I have no particular beef with Weld; he doesn’t seem to have been any worse a governor than most others, and his experience and cachet should have meant instant legitimacy for a party that has struggled for it in the past. Johnson, in fact, insisted on Weld’s importance to the ticket, pleading with the crowd at the party convention, “Please, please give me Weld. Please. Please!” Whatever success the LP gained, he said, would hinge on Weld’s connections and fundraising prowess. All fine and good — until Weld started using his media appearances to, essentially, endorse Clinton.

Libertarianism is a hard sell. For it to succeed, it has to be propounded by those who are both articulate and committed — or at least those who can name a single foreign leader under the mildest of pressure.

By that point, the campaign had already missed its stretch goal — to poll at 15% or higher, and thus get a space in the televised debates. But since late September, the polls have dipped from a consistent 7–9% to less than 5%; if those numbers hold, then the LP will miss out on perhaps its only chance at federal matching funds for a future cycle — in which case they might as well have stuck with a vice-presidential candidate who wouldn’t sell out the party or its message. Johnson didn’t lack for choices, several of which could have shored up support with a potential future voter base. Instead it’s Weld, who would surprise nobody by returning to the Republicans (or turning Democrat) by the time 2017 rolls around. How can you expect people to cast a protest vote for a ticket whose own VP doesn’t support it?

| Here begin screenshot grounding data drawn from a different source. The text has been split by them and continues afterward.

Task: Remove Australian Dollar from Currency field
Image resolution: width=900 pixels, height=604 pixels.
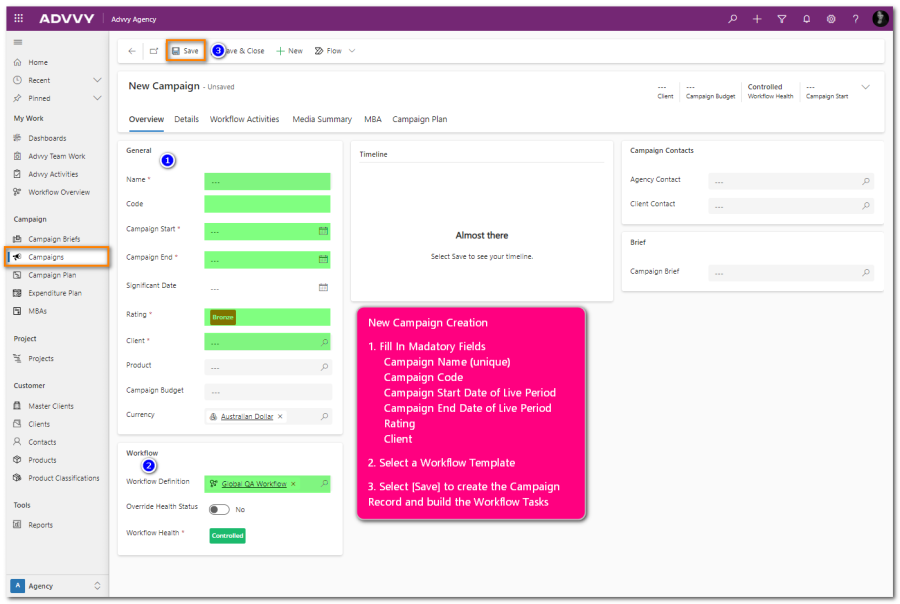Action: 280,417
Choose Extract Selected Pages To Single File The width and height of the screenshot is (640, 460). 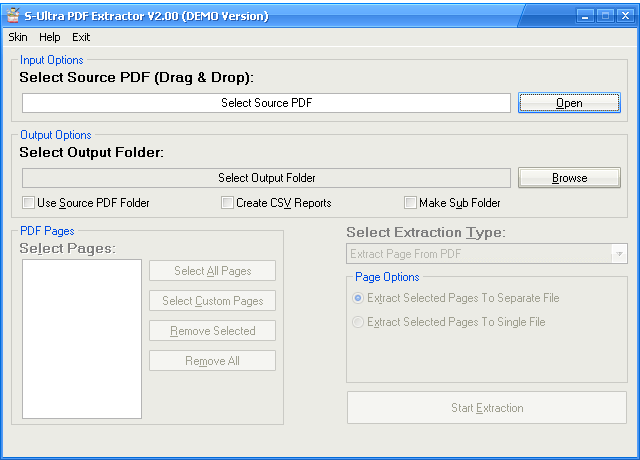[x=358, y=322]
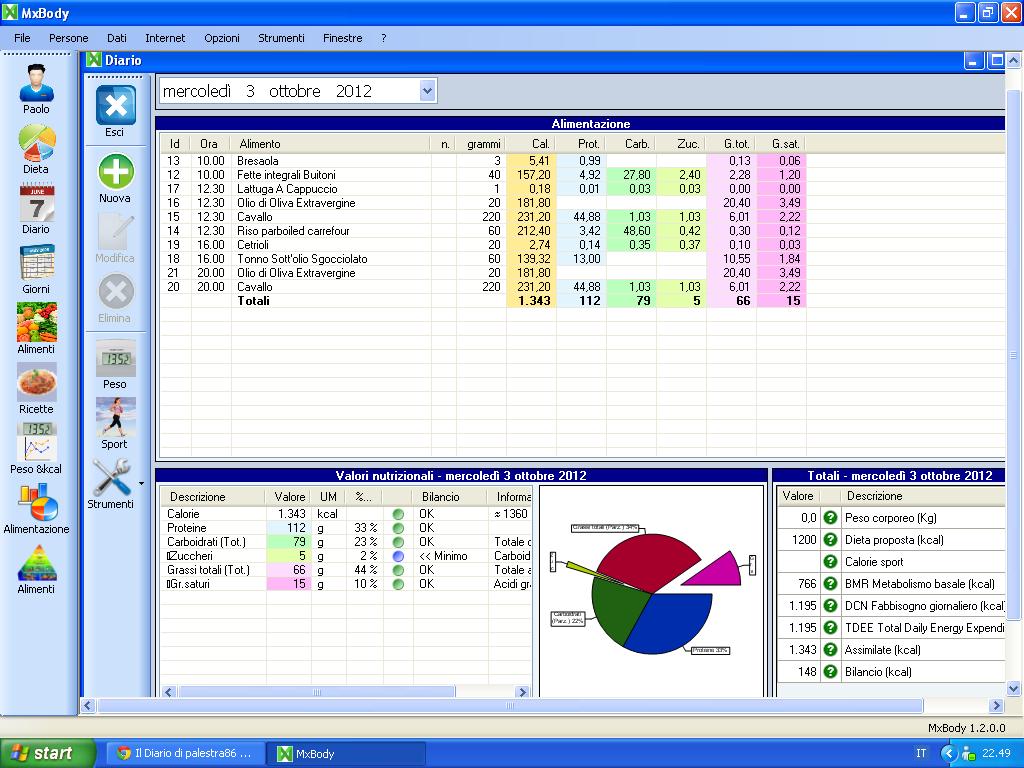Expand the date picker dropdown

pos(428,91)
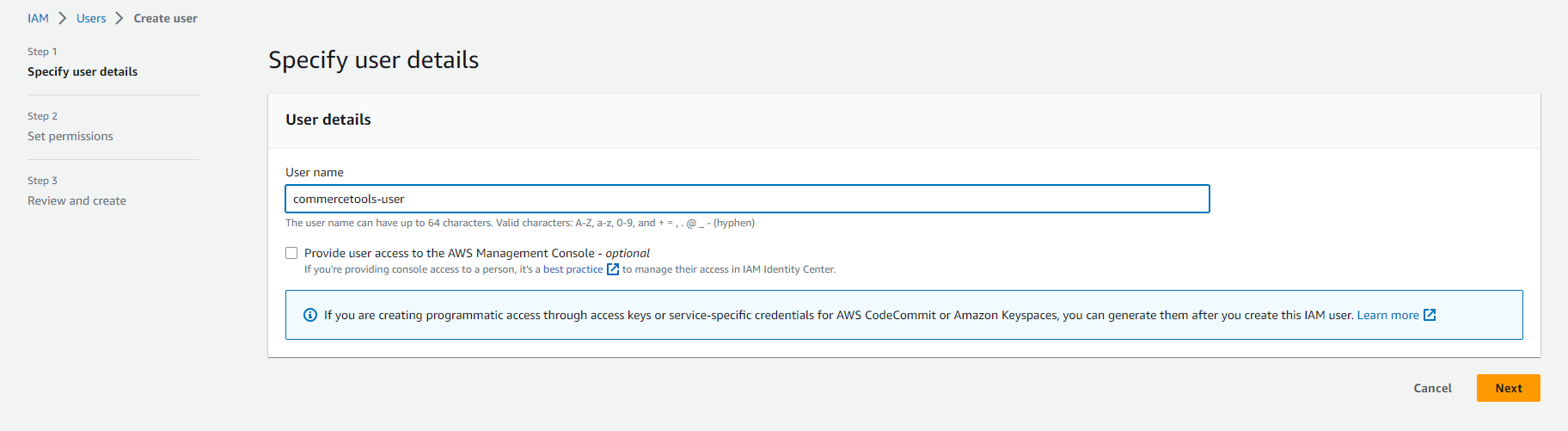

In isolation, it seems like yet another exploitation and betrayal of LP goodwill. But it also shines a harsher light on Johnson's campaign missteps. Take his “Aleppo moment” — never mind that the press members crowing over the gaffe would themselves have had no clue about the place even a month earlier: it was an obsession of the press that week, and someone connected to the campaign should have been aware of that. If there’s no one doing that job, all the Welds in the world aren’t going to make the LP succeed on center stage. Make no mistake: in today’s US, libertarianism is a hard sell. For it to succeed, it has to be propounded by those who are both articulate and committed — or at least those who can name a single foreign leader under the mildest of pressure. The American political system is hardwired for two parties, and this wiring is reinforced by the reflexive dismissal of anything outside that central, ersatz rivalry; just look at how Trump and Clinton surrogates try to convince third-party voters that they’re actually voting for the hated enemy. A vote for Johnson/Weld endorses a libertarianism that accepts the validity of this system, and its own perpetually subordinate place within.

In this world we are surrounded and constantly manipulated by those who want to press-gang us into their schemes, as well as those who enable the press-gangers. Election Day offers one of the very rare chances to show our disgust with the entire charade. Tell them to go to hell! And make November 8 something truly worth celebrating: an average Tuesday, to do with as you like.